━━━ EXTRAIT

La peste à la place du choléra ! En l’écoutant, on mesure combien l’enfermement chez soi pour travailler, vanté comme un progrès émérite, bénéfique pour fluidifier les routes, protecteur de toute forme de contagion, prépare bien d’autres difficultés.

La disparition des moments informels, si précieux dans le monde du travail, où des affaires se règlent, où des liens se créent, où la tension se relâche, ont disparu ! Ce temps, fichu temps, compressé comme jamais, et déjà les signes de la surchauffe. Ceux qu’on a maintenu chez eux, cadres pour beaucoup, une large frange de la population moyenne, ou aisée, offrant des services, font une drôle d’expérience ou apparentée : en effet, c’est du taylorisme, cette fameuse façon de faire, au cœur de l’industrie, complètement déshumanisée, où le temps était de l’argent. L’optimisation des gestes comme des tâches, vantée par Taylor, sur les chaînes de production enfonça le clou de la  grande révolution industrielle : tout était compté, mesuré, pour que le travail de l’ouvrier, sa force, fussent rentabilisés au maximum.

━━━━━━

### [CONSIGNE]
Recopiez fidèlement le passage de l'extrait sur le travail à domicile qui va de « La disparition des » à « rentabilisés au maximum. ». Les lignes ci-dessous ne sont pas nécessaires.

━━━ DONNÉES SOURCES

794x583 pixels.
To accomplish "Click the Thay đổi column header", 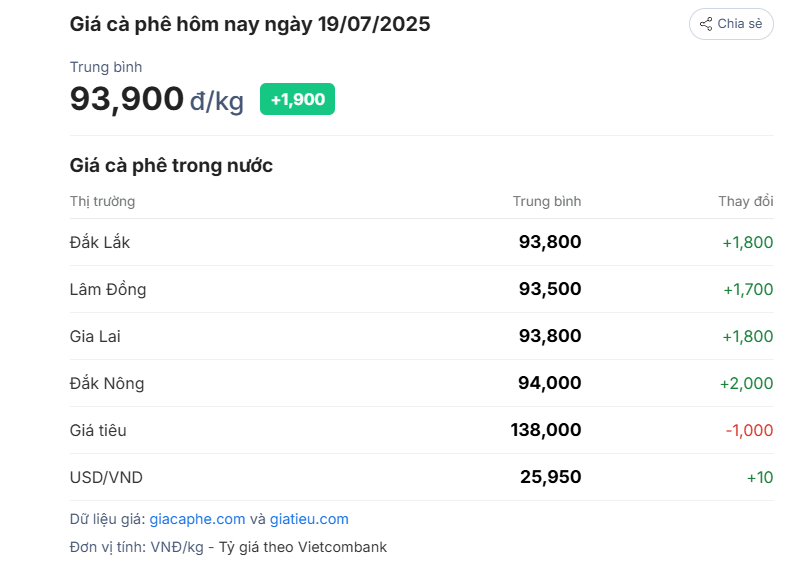I will click(x=746, y=202).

━━━━━━

### [RÉSULTAT]
La disparition des moments informels, si précieux dans le monde du travail, où des affaires se règlent, où des liens se créent, où la tension se relâche, ont disparu ! Ce temps, fichu temps, compressé comme jamais, et déjà les signes de la surchauffe. Ceux qu’on a maintenu chez eux, cadres pour beaucoup, une large frange de la population moyenne, ou aisée, offrant des services, font une drôle d’expérience ou apparentée : en effet, c’est du taylorisme, cette fameuse façon de faire, au cœur de l’industrie, complètement déshumanisée, où le temps était de l’argent. L’optimisation des gestes comme des tâches, vantée par Taylor, sur les chaînes de production enfonça le clou de la  grande révolution industrielle : tout était compté, mesuré, pour que le travail de l’ouvrier, sa force, fussent rentabilisés au maximum.